The reason why Bitcoin is so carbon intensive is because of the ‘mining’ process used to transact it. First, highly sophisticated computers solve extremely complex mathematical problems to produce new bitcoins. Specialist ‘miners’ then verify the legitimacy of bitcoin transactions on something known as the blockchain.
Back in 2009 when Bitcoin was created, you could mine it using an average computer. The sums behind the process were relatively simple. But, just as it becomes harder and more laborious to dig for oil as supplies dry, the transaction process has been designed to become increasingly difficult as time goes on. The Bitcoin supply is finite - only 21 million coins will ever exist - meaning that the more it’s mined, the harder and more complex the algorithms become to access it.
Now, it’s a painstaking process. It’s long, complex and, crucially, consumes vast amounts of electricity. The computers required to mine Bitcoin are extremely sophisticated. Factories full of them are constantly churning through electricity to solve increasingly difficult arithmetic.
There are those who dismiss the environmental implications, saying that Bitcoin can be mined using electricity from renewable sources. What we see in practice, however, is miners using whatever electricity is cheapest. That typically means heading to areas that use a lot of coal.
And though the world is slowly transitioning toward renewable energy sources, cheap coal and other fossil fuels still count for the vast majority of the world’s energy supply.
Things will get worse before they get better. According to the International Energy Agency’s latest forecast, 2021 is set to see the second-largest annual increase in energy related carbon emissions.
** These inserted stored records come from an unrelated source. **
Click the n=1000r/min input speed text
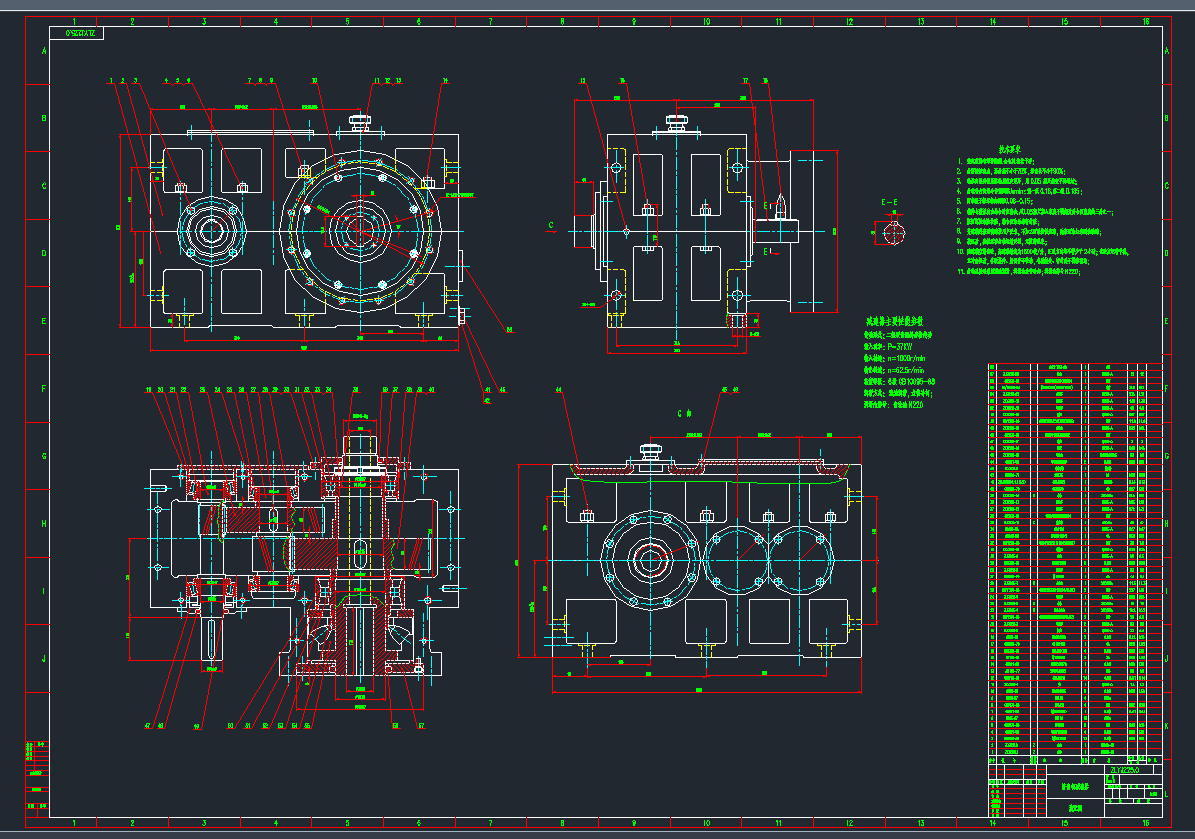Screen dimensions: 1195x839 906,358
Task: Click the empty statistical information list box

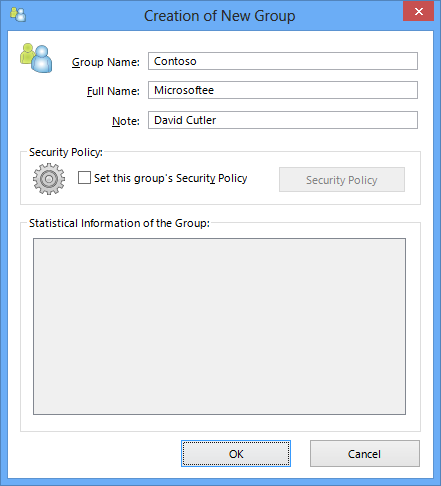Action: tap(219, 326)
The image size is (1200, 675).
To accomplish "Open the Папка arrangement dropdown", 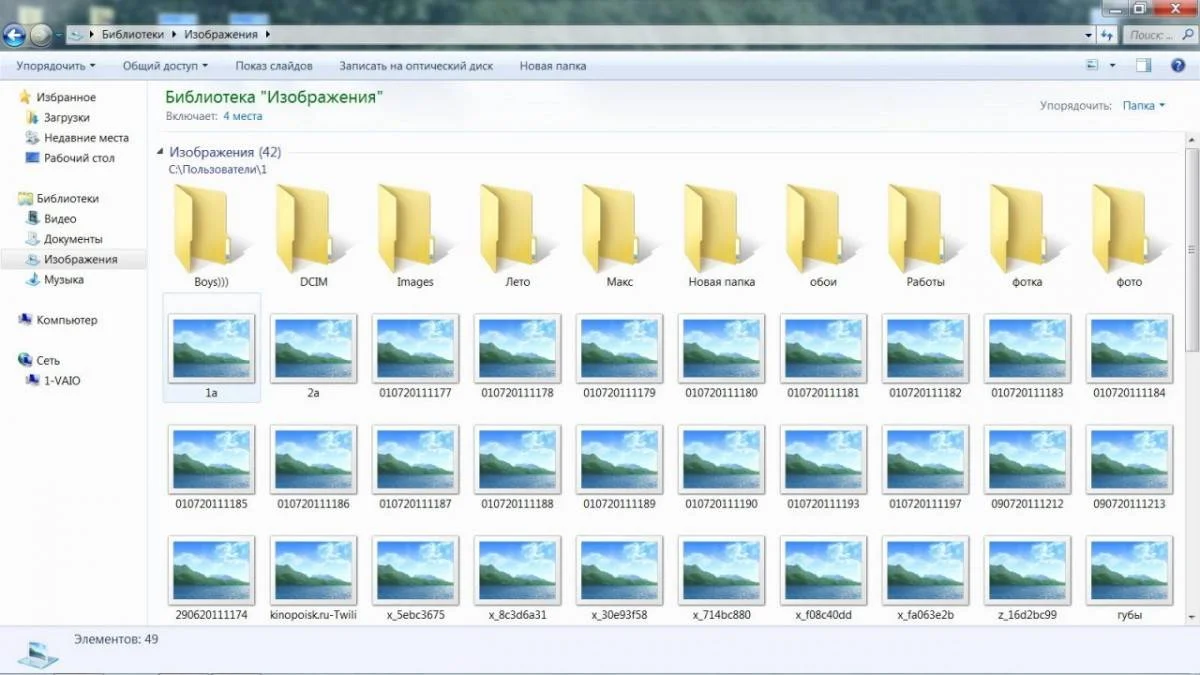I will (x=1143, y=105).
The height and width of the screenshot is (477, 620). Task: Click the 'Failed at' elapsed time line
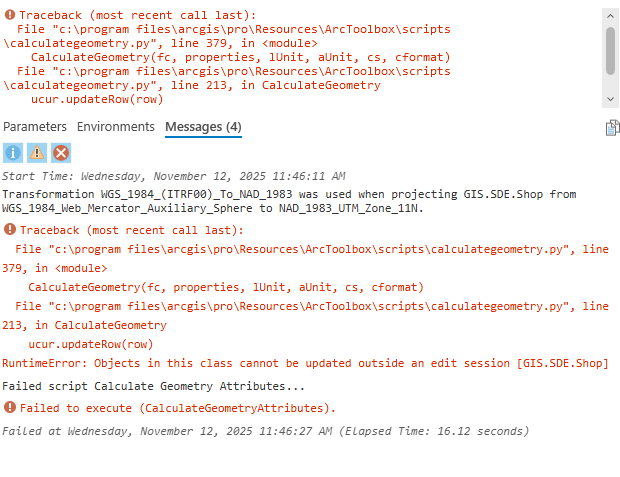[265, 431]
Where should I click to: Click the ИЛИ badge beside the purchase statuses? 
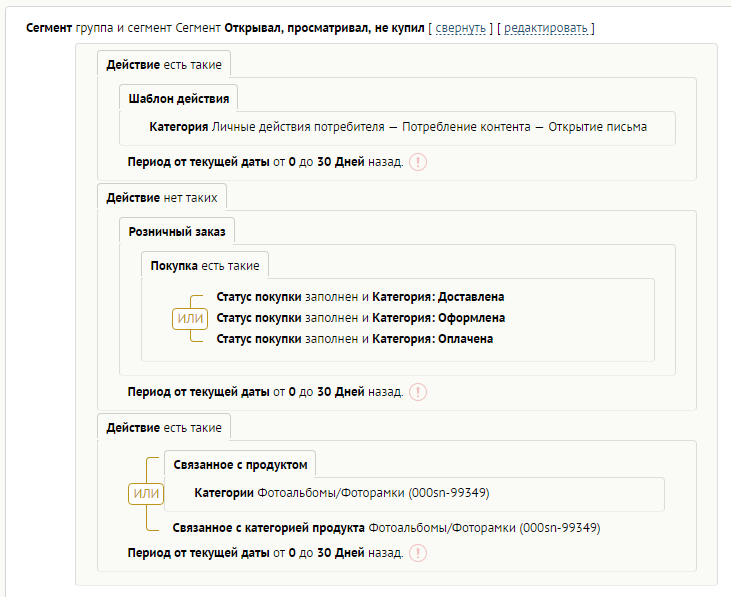pos(190,318)
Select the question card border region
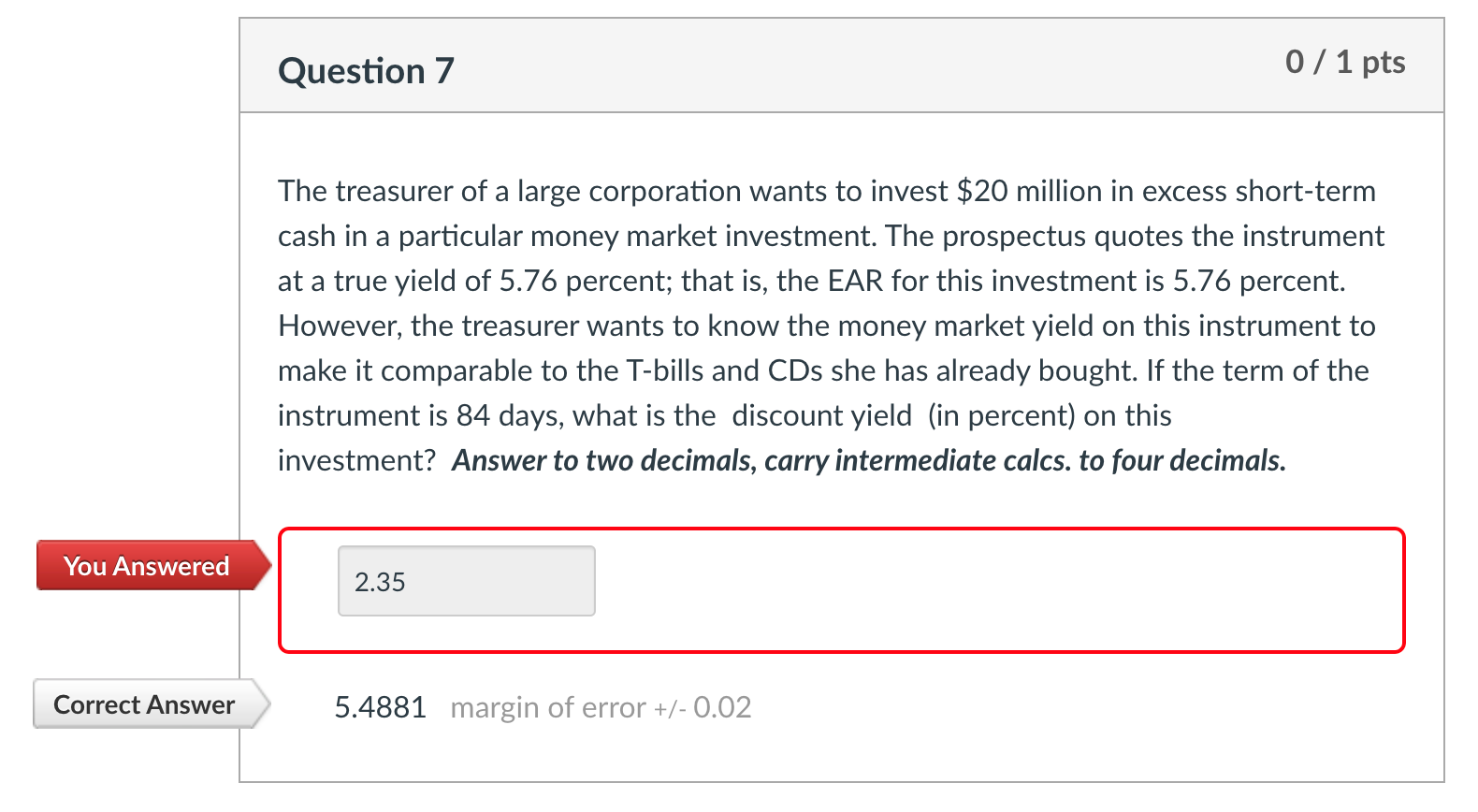This screenshot has height=812, width=1478. (239, 374)
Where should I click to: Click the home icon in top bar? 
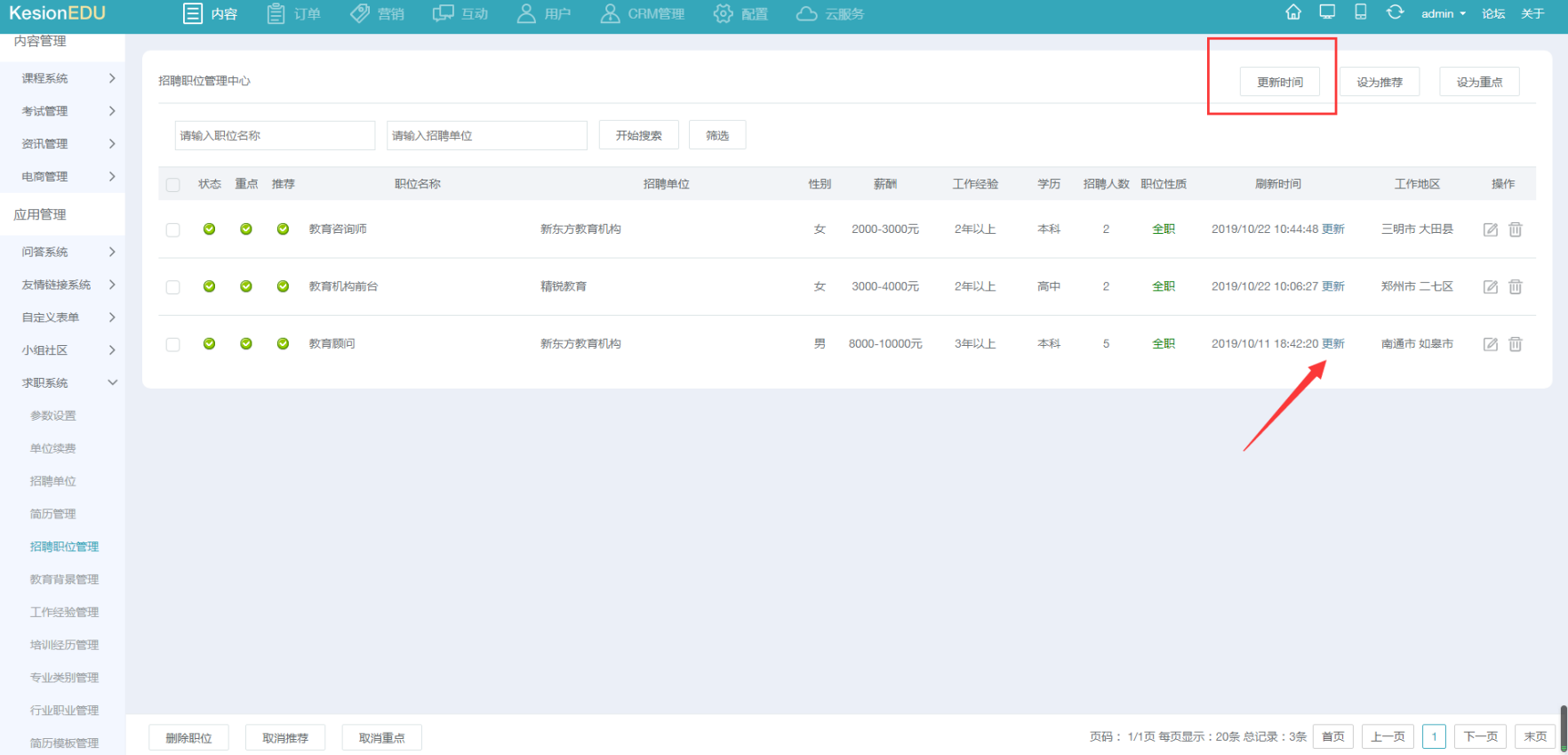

Energy demand is set to increase by 4.6% this year, more than offsetting the largely pandemic-induced 4% contraction over 2020.
The report highlights how demand for fossil fuels in particular is expected to grow significantly over 2021, with coal demand alone projected to increase by 60% more than all renewables combined.
The problem is not going away, and miners are not turning to renewables. All this means investors should view Bitcoin as one with meaningful ESG risk. The link between problem and investment is explicit. It is by design that Bitcoin consumes more energy the higher its price rises.
The extent of Bitcoin’s environmental impact remains relatively unknown to most people, for a few reasons. To start, high-profile supporters threaten to pull the wool over investors’ eyes. Consider the fact that Tesla recently invested $1.5 billion in bitcoin. Perhaps you’ll think that jars with the company’s “mission” to “accelerate the world’s transition to sustainable energy.” Indeed, it perfectly offsets the $1.5 billion Tesla received in taxpayer-funded environmental subsidies over 2020.
Then there’s the fact that Bitcoin is tricky enough to get your head around as it is. As the comedian John Oliver put it, Bitcoin is “everything you don’t understand about money combined with everything you don’t understand about computers.”
While it’s easy to see why an oil company is not good for the environment, it’s harder to understand the adverse effects of Bitcoin. That doesn’t make them any less real.